I never have problem blending with people and I can get to people easily.I was in a clique of friends for many years.Well,since I was standard five.In form 6,I formed unbreakable good friendship mainly CuiYing,Swee Eng and Jessica Heng.Things were easy then.It was always Us,Us and Us.We would studied and had some crazy activities together.Awwww*.Besides having another really good relationship with Ah Soh(he is in UMS) till now,I don't think I am actually in contact with anyone back in form 6.
I have this childhood best-friend,Su Chen.She is my bestie and my family knows she is my best friend.She is the only in the world that know everything about me.She was the one that witnessed the change in me from being a Buddhist to a Christian.We became best friend after Form 5.Su Chen had been a great friend in my life.No one could understand me like her.It is not easy to understand me for people out there because I am really good at hiding my feelings.I will never let go of her for she have been really great for me.
Those friends were the friends that really dear to me before I came into USM.
I changed.
I wasn't the person who is in a clique anymore.I go around and have meals with different people everyday.Everyone is my friend.I have close friends in certain group.I still have Audrey spending a lot of time with me-church,course and PKA.But I am really wondering today,'Who would be there for me?Like who is my close friend?'.It seriously made me think a lot.Well,I can talk to so many people but do they care for me as I care for them?Do they even realise?

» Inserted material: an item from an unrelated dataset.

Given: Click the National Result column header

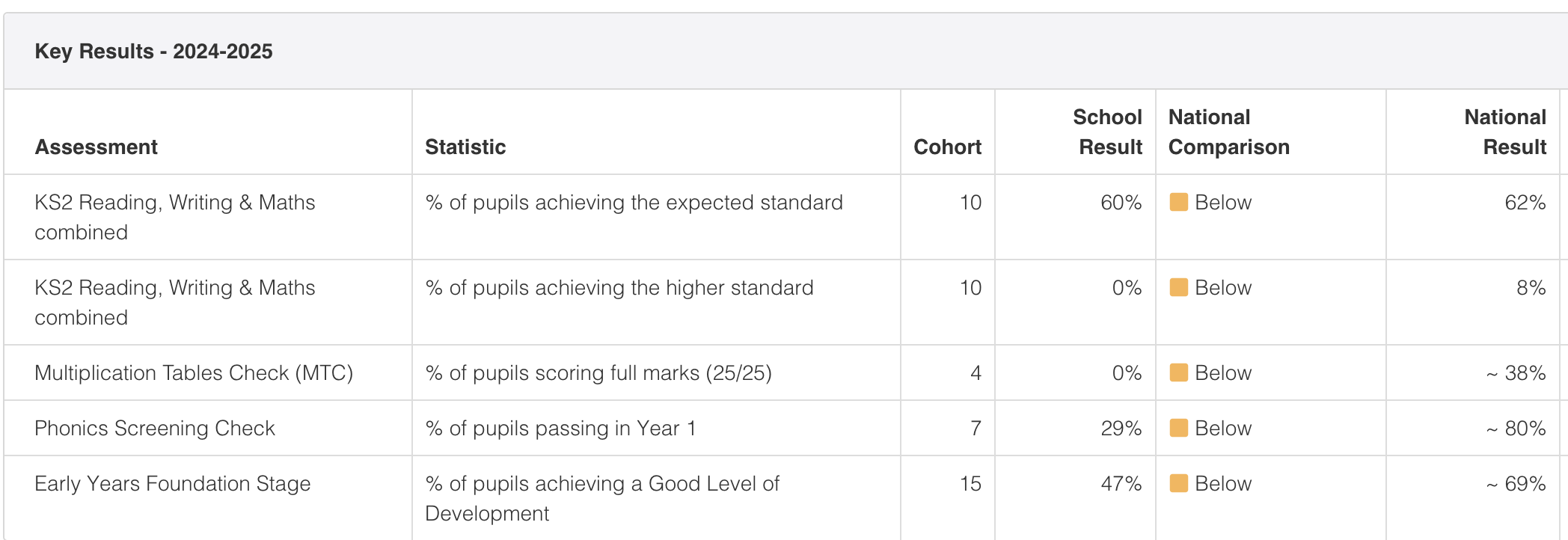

But seriously,should I doubt the closeness we are in?Am I demanding?
Dear:Heavenly Father,
I am sorry,Lord for having those thoughts in me.It is just me being human and wanted to be assure in everything I do.I am really weak but I will be strong,I know.Lord,please help me to understand everything that I am enduring even though if I don't feel that I am actually treated the way I want to.Sometimes,I think I care too much.Sometimes,I dont feel it was worth it to put my time and thoughts to bond with people around me.But God,you love me and still loving,Lord even though I don't treat you the way you treated me.I just want to love like you even though I fail sometimes because it was conditionally.Yes,Lord,I am being selfish and demanding.You love me.I have you.And I am crying to you Lord for letting me to have the heart like YOURS,to love people the way you love.Thank you,Lord for listening and loving me.=)))..In Jesus Name,Amen.
John 15:13 (KJV): Greater love hath no man than this, that a man lay down his life for his friends.
John 15:15 -I do not call you servants any longer, for the servant does not know what his master is doing . But I have called you My friends, because I have made known to you everything that I have heard from My Father. I have revealed to you everything that I have learned from Him.